Maybe those CEOs $$$ taken from our tax and insurance payments have something to do with it.
How is the California economy at this time?
New York State Nurses Association
REPORT: December 2002
Study Shows Inadequate RN Staffing Harms Patients
by Anne Schott
In hospitals where RNs had to care for more than four patients, mortality rates rose significantly, according to a new study published in the Journal of the American Medical Association. Each additional patient a nurse had to care for led to a seven percent increase in the likelihood the patient would die within 30 days of admission. Patients of a nurse caring for six patients had a 14% greater chance of dying, and patients of a nurse caring for eight patients had a 31% greater chance of dying.
"These numbers are alarming when you recognize that nurses are routinely required to care for eight seriously ill patients," said NYSNA Deputy Executive Director Tina Gerardi. "Hospitals that have accused nurses of exaggerating and described their complaints about poor staffing as merely "anecdotal" need to open their eyes. A growing body of research is now substantiating exactly what nurses have been saying. Poor staffing puts patients at risk."
Staffing Affects Burnout -
The study also found that as the nurse's workload rose, job dissatisfaction and burnout rose as well. An increase of just one patient per nurse increased burnout by 23% and job dissatisfaction by 15%. Forty-three percent of the nurses studied had high burnout scores, and a similar proportion was dissatisfied with their current jobs.
Citing an earlier study, the researchers report that 40% of hospital nurses have burnout levels above the norms for health care workers in general, and that job dissatisfaction among hospital nurses is four times greater than the average for all US workers. One in five hospital nurses say they plan to leave their current jobs within a year. No wonder there's a nursing shortage.
The consequences of poor staffing radiate beyond patients and nurses. The researchers cite recently published figures that show replacing a medical/surgical nurse costs $42,000 and replacing a specialty nurse costs $64,000. "The heavy workloads that lead to nurse dissatisfaction and burnout are not only exacerbating the nursing shortage." Gerardi said. " They are also wasting precious healthcare dollars. It makes no sense to over burden nurses and drive them from the profession, when it is both difficult and expensive to replace them."
Thousands of Patients Studied-
To arrive at their results, researchers at the University of Pennsylvania, led by Linda Aiken, studied 232,342 general, orthopedic, and vascular surgery patients and 10,184 staff nurses at 168 Pennsylvania hospitals.
They examined risk-adjusted surgical mortality rates and rates of "failure-to-rescue," which is defined as deaths in patients who develop serious complications. The study controlled for hospital characteristics of size, teaching status, and technology. Patients in the study were discharged from the hospital between April 1, 1998 and November 30, 1999.

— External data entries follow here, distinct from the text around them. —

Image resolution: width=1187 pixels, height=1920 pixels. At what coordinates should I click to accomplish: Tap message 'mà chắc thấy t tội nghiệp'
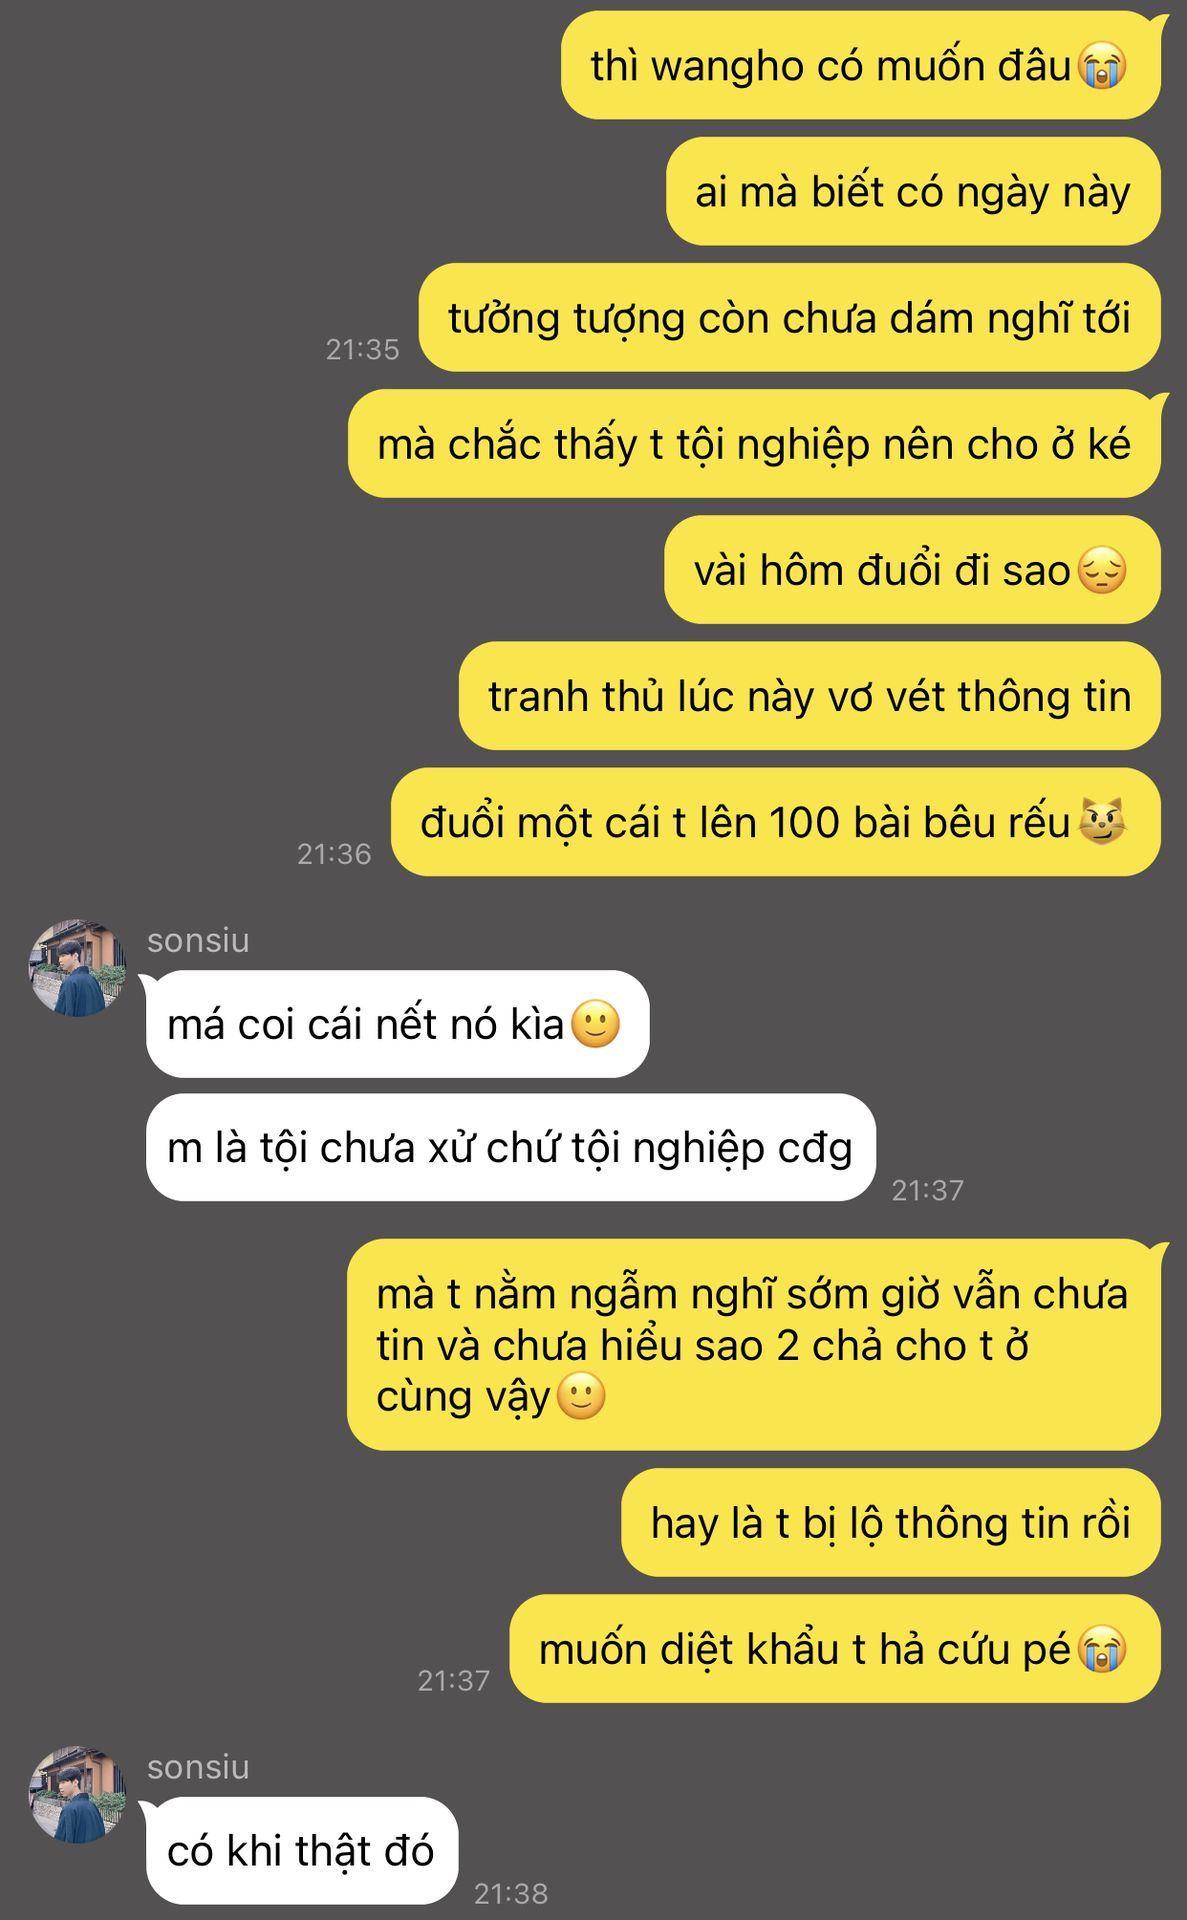754,444
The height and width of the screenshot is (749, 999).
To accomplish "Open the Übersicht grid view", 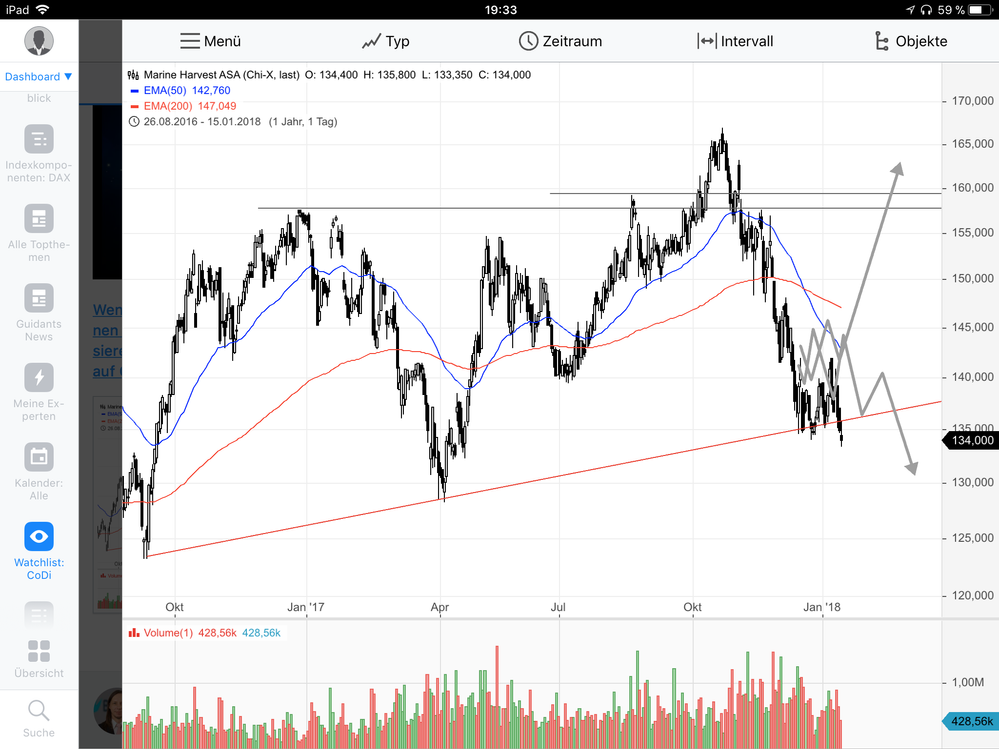I will tap(38, 652).
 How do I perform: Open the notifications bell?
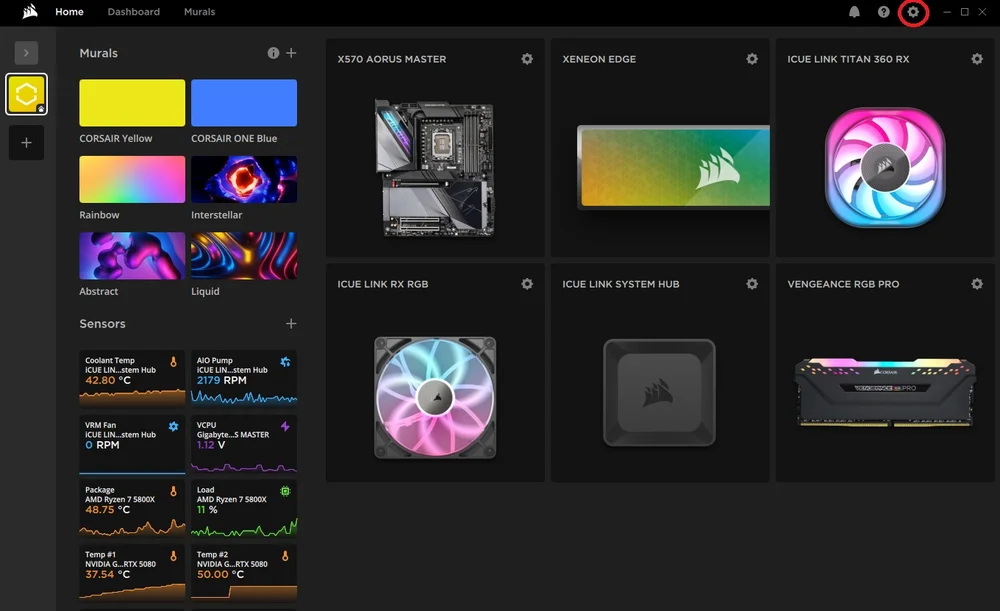[x=854, y=12]
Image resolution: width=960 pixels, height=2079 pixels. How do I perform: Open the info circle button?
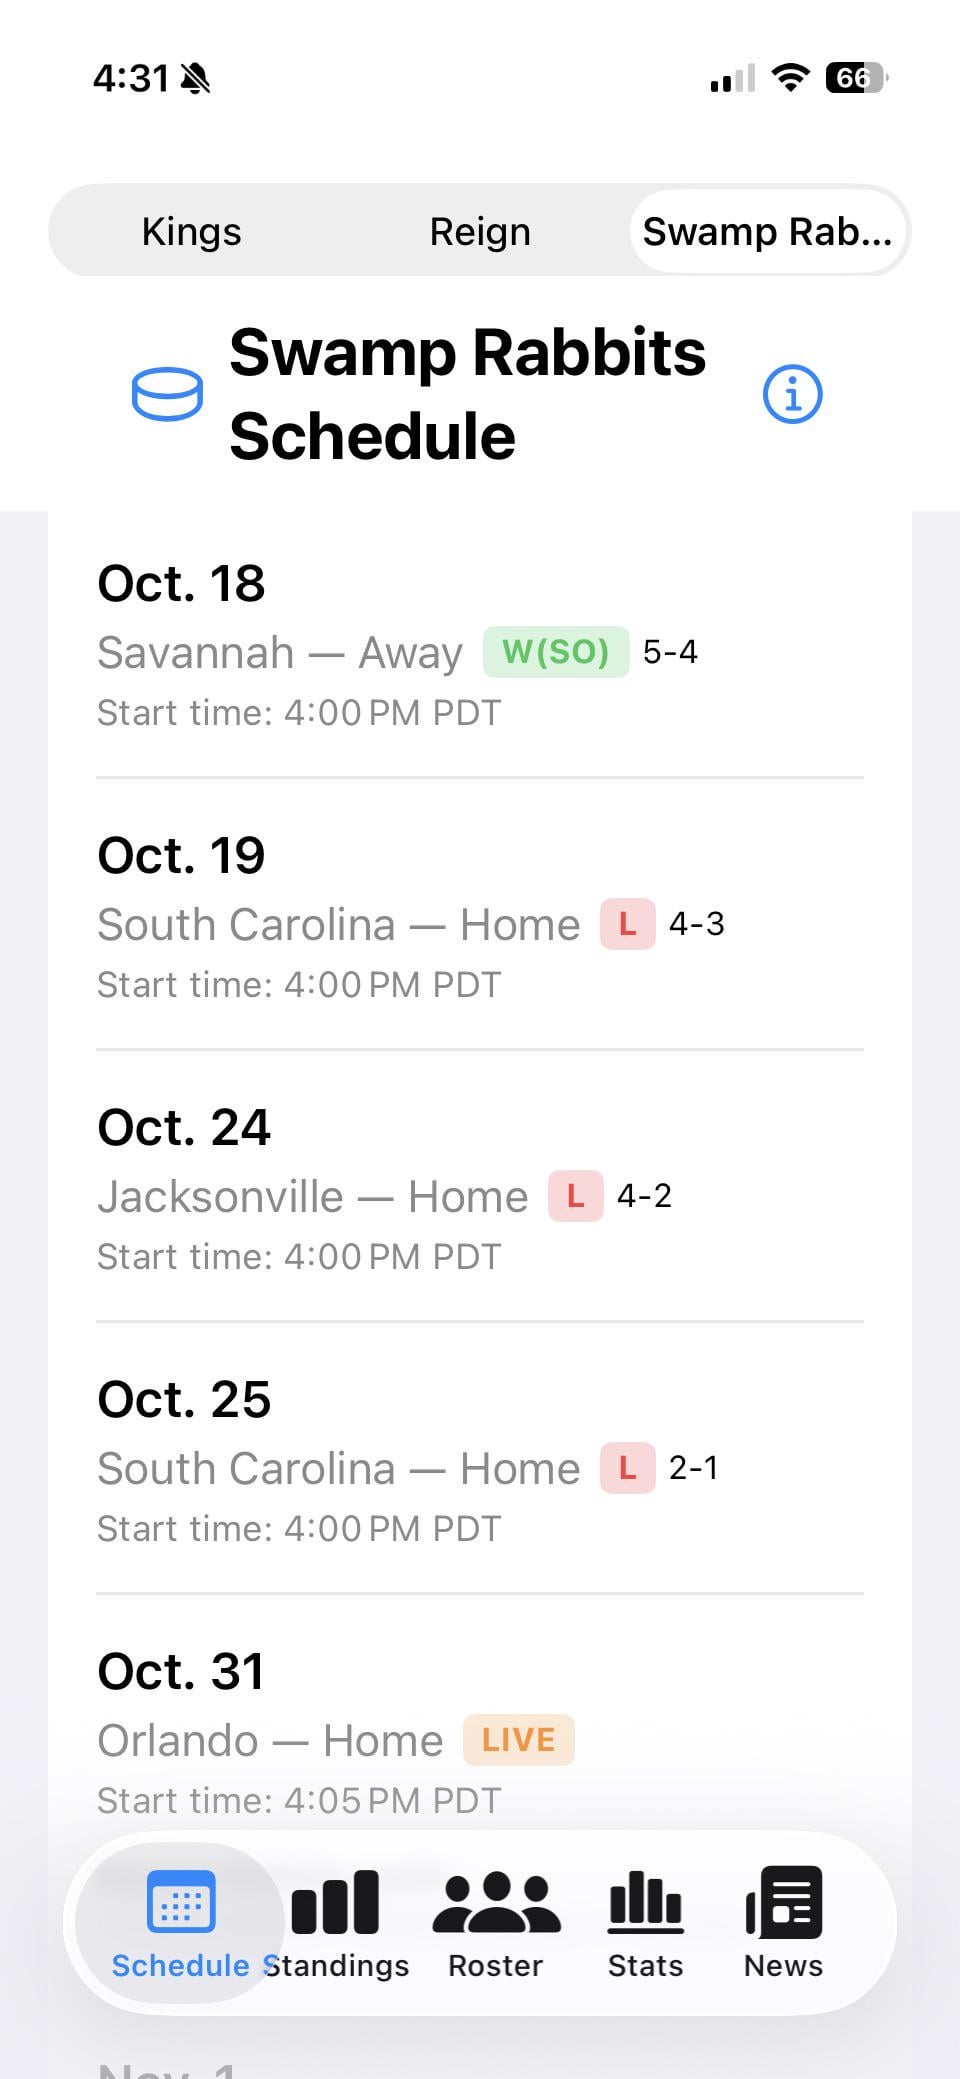[x=792, y=394]
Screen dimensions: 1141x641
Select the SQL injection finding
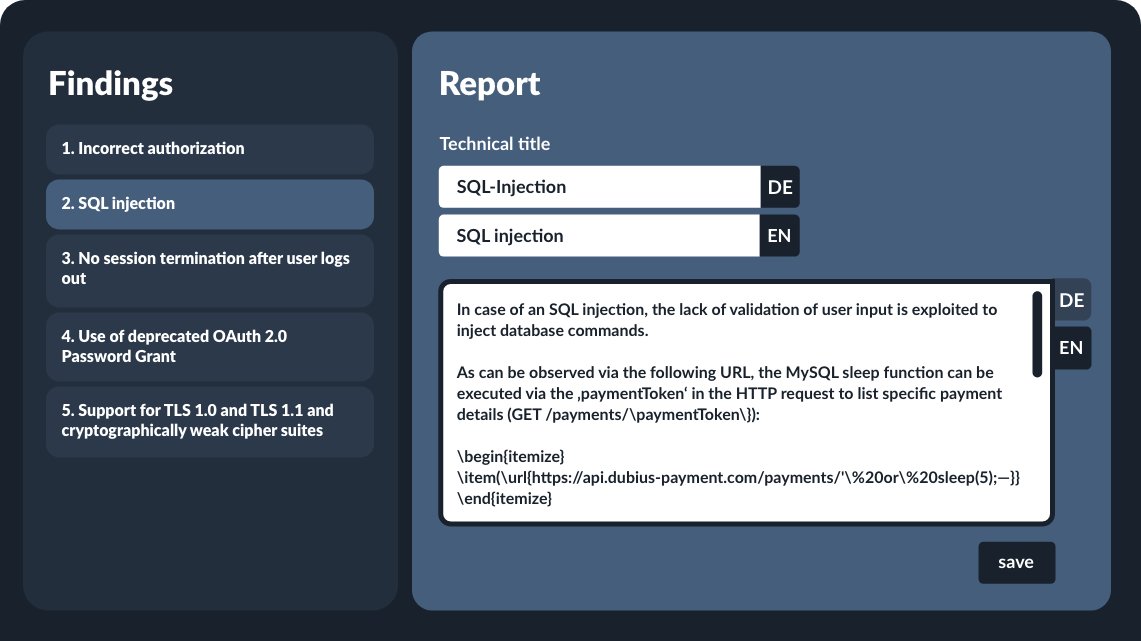coord(209,204)
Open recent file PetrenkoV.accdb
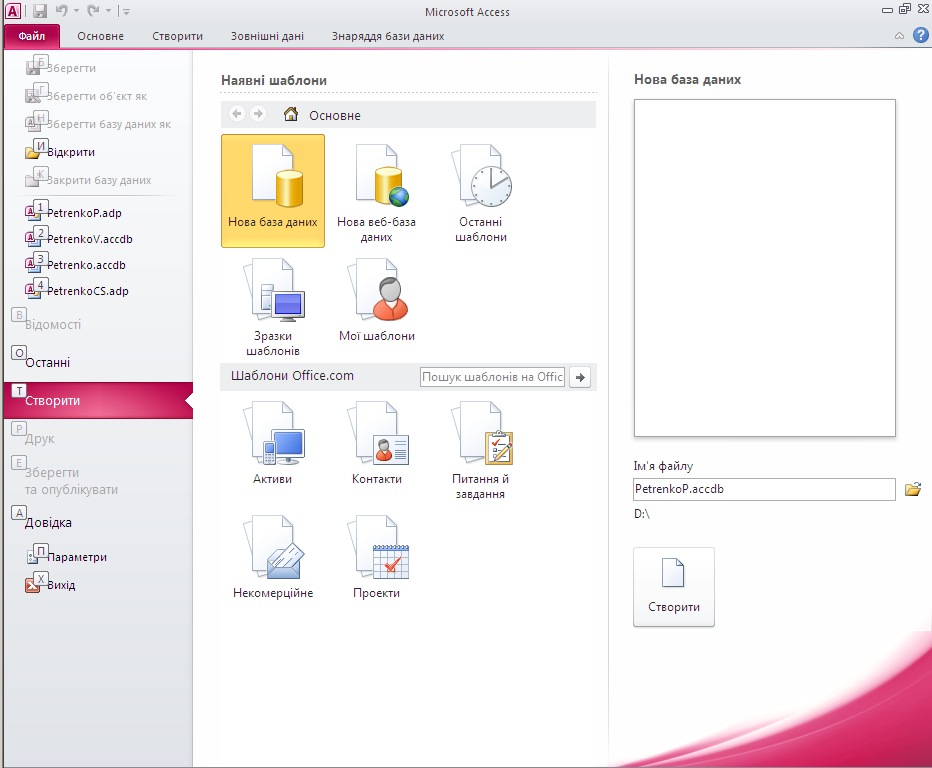 89,239
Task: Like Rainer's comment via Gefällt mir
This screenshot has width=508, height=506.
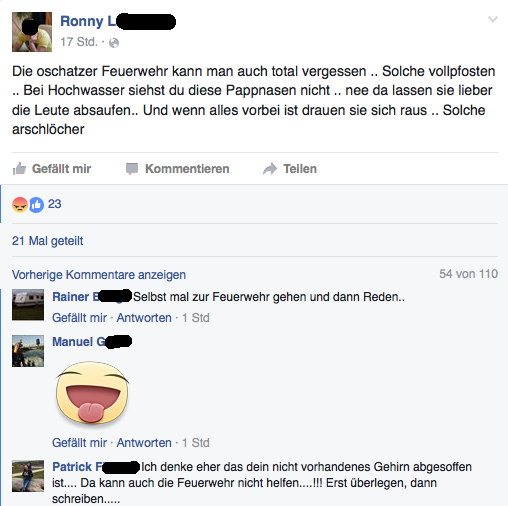Action: 79,318
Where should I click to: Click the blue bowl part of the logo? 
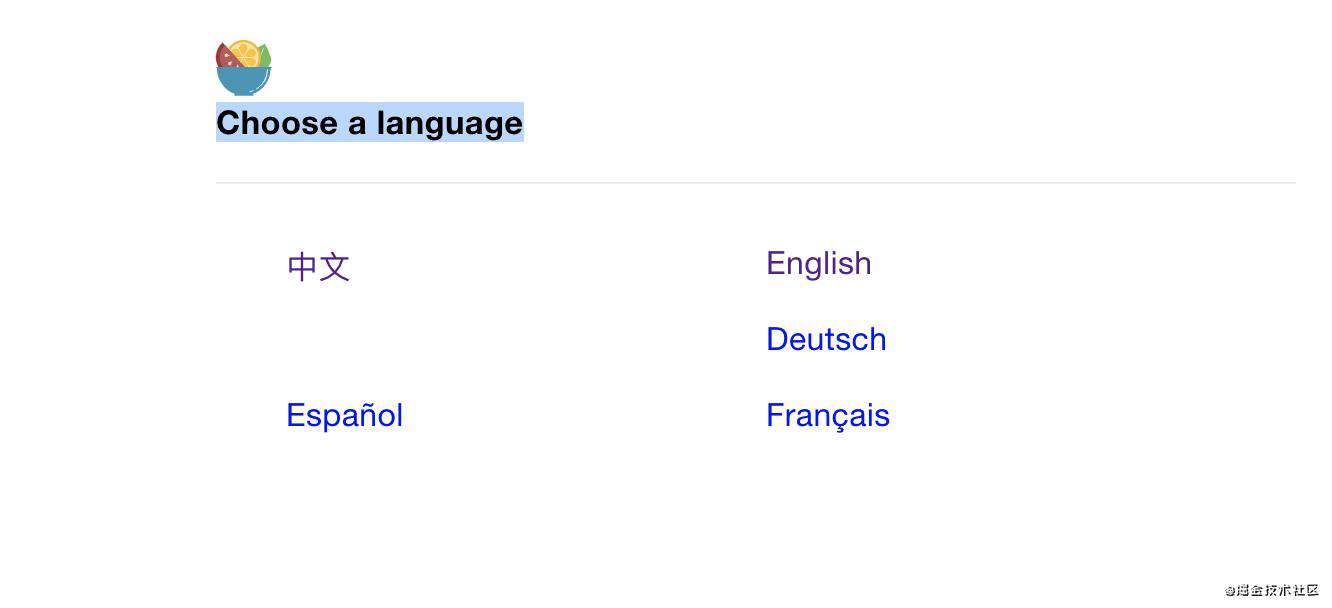pyautogui.click(x=243, y=81)
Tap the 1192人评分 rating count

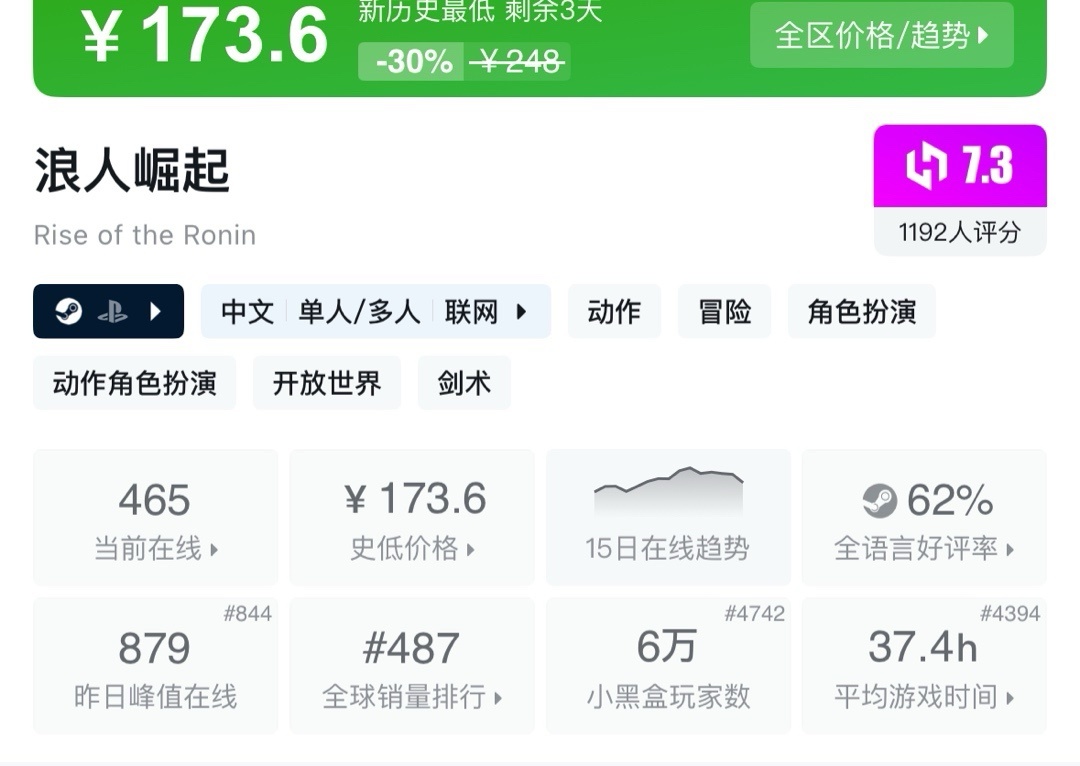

Research Receives Wide Publicity -
Newspapers across the country reported on this study, which is just the latest addition to a growing body of data that links RN staffing to patient outcomes. In an editorial, The New York Times suggested that "hospitals report their patient-nurse ratios so that prospective patients can decide where to take their chances." Since 1997 NYSNA has been lobbying for legislation that would require hospitals to disclose their patient-nurse ratios, a measure strongly opposed by the hospital industry. The full text of the research study is in the Journal of the American Medical Association, October 23/30, 2002; or on the Web: http://www.jama.com.
http://www.NYSNA.org
Nurse-Staffing Levels and the Quality of Care in Hospitals
Jack Needleman, Ph.D., Peter Buerhaus, Ph.D., R.N., Soeren Mattke, M.D., M.P.H., Maureen Stewart, B.A., and Katya Zelevinsky
ABSTRACT
Background
It is uncertain whether lower levels of staffing by nurses at hospitals are associated with an increased risk that patients will have complications or die.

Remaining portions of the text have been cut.